Along comes the Apple II and VisiCalc, decentralization, people get control of the data. The mainframe guys, watching in disbelief, say "It will never work." They thought users couldn't be trusted with the data. People going home with floppies containing sensitive corporate data. They predicted a meltdown that may or may not have come, but we adapted and survived anyway. The lesson was clear, the economy would shift to accomodate new power.
Interestingly, Microsoft grew into this shift to decentralization in the 80s. Bill Gates and Steve Ballmer know the process very well. It's the back door sell.
"Johnny's in the basement mixin up the medicine, I'm on the pavement thinkin about the government."
Remember the back door
Apple II's were so cheap that departments could buy one for every person and no one would know. In the meantime, IBM, DEC and other mainframe companies were selling to the top, the front door, and working down from there. You can never get fired for buying IBM so the top guys bought and were fired. (Murphy!)

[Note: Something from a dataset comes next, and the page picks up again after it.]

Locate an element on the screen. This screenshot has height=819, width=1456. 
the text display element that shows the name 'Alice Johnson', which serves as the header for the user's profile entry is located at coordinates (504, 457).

IBM got hip and sold through the back door just like Apple, and dominated the PC industry for a few years with a 640K barrier and RAM cram, but they couldn't leave well enough alone, they tripped over their arrogance, along came the PS/2 and its proprietary Micro-Channel Architecture, opening the door for Microsoft to take the top of the hill with Windows 3.0. Whew. What a story. About to be repeated.
"Don't follow leaders, watch the parking meters."
OK, then the personal computing revolution solidified, a new generation of information system managers came in, and just as they're figuring out how to protect the users from themselves, along comes the Web to screw it all up. Microsoft rushes to crush the rebellion, leaving behind a bookmark, "When we're done with this we'll go back to 1993," they seem to be remembering now.
My old friend Dick Brass' mark is all over this. I don't think Dick remembers the copy protection skirmish on the way to Windows 3.0, but we can't go home, Kansas is gone, the bookmarks age, the cache is empty, embrace and what was that strategy? It doesn't work anymore. We got hip to that.
"The pump don't work because the vandals took the handles."
Zig or zag?
So here's Microsoft's conundrum. They're IBM now. They sell through the top. But the back door is wide open. Shhh. Don't tell anyone. ;->
Many users are now Internet-savvy enough to run servers on their desktops. We don't need a centralized XML server, that's a solution to the problem of 1993, not 2002. We've learned how to aggregate and distribute information without central control. It's ready for a mass market.
While users have been learning the Internet, server software has gotten much simpler and more powerful, so the barrier is lower, and the incentive greater. These tracks are headed for destiny.
The next microcomputer is just software using the standards of the Internet, XML, HTTP, SMTP and perhaps instant messaging, and today's IT managers are last generation's MIS managers, plugging dikes, with Microsoft's help, as their ancestors had IBM's, but the flood will come anyway.
"Better jump down a manhole, light yourself a candle."
You can't have control and growth at the same time.
Internet 3.0, the next layer of empowerment for users, is just about ready.
Microsoft has their Micro-Channel Architecture, it's called HailStorm.
Everyone else, zig to their zag.
PS: To Bill, if he reads this, really suck it in and change direction. What if a gorilla had the guts to really embrace change? You gotta do it one way or the other. No matter how many fingers you have, you can't hold back the tide.
PPS: Over the weekend I mastered the joys of RPC over SMTP. It's wonderful stuff.
PPPS: I read the tea leaves wrong. I thought Microsoft was embracing free movement of information when they got involved in SOAP. "We're open," they say. "Yes, in a way," I say. "But not in the way that matters."